Work request. Using the data below, return every line that holds the word "height".

Given records.
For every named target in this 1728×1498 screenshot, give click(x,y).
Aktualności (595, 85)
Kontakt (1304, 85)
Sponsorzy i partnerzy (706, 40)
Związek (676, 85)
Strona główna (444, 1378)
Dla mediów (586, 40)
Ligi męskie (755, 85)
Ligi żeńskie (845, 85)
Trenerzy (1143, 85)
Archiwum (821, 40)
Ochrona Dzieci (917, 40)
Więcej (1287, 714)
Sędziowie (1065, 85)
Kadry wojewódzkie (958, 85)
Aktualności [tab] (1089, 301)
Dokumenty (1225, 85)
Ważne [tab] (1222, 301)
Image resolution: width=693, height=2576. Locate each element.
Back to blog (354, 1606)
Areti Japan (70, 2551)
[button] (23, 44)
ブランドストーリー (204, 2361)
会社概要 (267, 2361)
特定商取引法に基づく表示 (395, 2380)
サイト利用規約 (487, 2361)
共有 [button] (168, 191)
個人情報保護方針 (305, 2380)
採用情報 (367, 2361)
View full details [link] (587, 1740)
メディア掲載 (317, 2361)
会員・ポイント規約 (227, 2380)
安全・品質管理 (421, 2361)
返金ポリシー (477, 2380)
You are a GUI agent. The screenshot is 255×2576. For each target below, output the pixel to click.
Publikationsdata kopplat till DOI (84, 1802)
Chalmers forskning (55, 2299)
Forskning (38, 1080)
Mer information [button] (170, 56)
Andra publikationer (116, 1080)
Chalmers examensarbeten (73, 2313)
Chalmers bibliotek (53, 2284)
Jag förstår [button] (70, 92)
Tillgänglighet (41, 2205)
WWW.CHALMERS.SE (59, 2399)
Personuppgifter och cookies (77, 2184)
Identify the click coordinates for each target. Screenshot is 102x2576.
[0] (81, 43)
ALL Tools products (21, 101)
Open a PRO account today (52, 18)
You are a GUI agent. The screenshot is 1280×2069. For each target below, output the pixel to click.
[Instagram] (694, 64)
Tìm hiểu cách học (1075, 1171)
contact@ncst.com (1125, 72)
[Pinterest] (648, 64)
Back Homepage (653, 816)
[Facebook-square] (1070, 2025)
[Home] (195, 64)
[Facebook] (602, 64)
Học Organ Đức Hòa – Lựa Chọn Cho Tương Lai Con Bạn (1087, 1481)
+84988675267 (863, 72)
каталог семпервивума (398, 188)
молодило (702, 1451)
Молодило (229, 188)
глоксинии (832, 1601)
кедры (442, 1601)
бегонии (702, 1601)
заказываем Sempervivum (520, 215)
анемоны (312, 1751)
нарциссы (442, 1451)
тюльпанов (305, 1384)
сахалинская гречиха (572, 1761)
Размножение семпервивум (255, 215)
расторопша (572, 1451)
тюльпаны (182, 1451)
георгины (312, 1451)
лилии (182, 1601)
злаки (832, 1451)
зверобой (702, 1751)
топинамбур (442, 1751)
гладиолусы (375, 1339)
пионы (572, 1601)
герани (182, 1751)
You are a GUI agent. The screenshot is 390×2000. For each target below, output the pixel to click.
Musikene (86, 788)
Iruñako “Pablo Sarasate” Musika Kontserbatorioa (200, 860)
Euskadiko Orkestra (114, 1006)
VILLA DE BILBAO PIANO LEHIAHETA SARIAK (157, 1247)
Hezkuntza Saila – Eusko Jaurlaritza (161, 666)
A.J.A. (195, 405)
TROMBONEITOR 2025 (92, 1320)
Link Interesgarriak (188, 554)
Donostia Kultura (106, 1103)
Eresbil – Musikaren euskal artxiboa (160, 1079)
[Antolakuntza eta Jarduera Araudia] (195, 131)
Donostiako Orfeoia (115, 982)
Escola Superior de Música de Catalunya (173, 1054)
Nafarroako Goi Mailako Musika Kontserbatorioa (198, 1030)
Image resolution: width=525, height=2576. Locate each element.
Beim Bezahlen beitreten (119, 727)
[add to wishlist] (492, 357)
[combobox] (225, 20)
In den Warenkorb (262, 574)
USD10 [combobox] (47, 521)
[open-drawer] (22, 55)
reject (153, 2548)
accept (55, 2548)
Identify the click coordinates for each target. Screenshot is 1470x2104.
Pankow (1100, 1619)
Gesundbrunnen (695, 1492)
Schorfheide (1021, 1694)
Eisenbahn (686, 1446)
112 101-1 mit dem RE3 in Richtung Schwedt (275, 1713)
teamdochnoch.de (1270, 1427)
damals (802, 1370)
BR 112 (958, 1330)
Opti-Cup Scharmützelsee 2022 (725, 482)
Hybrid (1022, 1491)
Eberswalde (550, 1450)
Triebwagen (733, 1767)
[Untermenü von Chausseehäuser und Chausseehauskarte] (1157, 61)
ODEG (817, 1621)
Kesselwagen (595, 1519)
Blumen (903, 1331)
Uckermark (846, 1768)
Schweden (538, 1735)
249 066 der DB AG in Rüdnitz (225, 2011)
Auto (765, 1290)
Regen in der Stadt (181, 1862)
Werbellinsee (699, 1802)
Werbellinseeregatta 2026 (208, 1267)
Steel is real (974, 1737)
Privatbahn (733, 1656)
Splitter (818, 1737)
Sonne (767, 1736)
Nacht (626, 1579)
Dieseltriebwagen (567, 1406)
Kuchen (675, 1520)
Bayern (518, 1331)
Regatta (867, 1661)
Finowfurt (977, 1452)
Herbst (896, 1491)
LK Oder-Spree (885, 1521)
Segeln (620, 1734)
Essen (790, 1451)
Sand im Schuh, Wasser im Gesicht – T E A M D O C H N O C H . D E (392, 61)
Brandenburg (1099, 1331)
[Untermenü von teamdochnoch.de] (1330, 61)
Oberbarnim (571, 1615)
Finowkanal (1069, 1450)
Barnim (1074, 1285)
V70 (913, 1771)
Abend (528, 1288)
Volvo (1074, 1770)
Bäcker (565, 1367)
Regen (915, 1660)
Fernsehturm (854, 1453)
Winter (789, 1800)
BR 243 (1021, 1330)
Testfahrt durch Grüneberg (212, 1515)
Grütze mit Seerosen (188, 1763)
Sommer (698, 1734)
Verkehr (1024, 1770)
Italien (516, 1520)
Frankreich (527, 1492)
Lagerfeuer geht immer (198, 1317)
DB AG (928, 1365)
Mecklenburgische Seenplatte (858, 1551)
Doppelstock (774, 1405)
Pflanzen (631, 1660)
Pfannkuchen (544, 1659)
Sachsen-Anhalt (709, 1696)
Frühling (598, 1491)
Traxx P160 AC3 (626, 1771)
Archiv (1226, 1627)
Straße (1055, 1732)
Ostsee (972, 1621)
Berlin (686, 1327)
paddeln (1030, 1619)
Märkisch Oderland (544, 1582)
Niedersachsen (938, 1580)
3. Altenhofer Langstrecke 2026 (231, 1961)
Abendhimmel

Task output.
Image resolution: width=693, height=2576. Locate each element.
Image resolution: width=525, height=2576. Locate each element.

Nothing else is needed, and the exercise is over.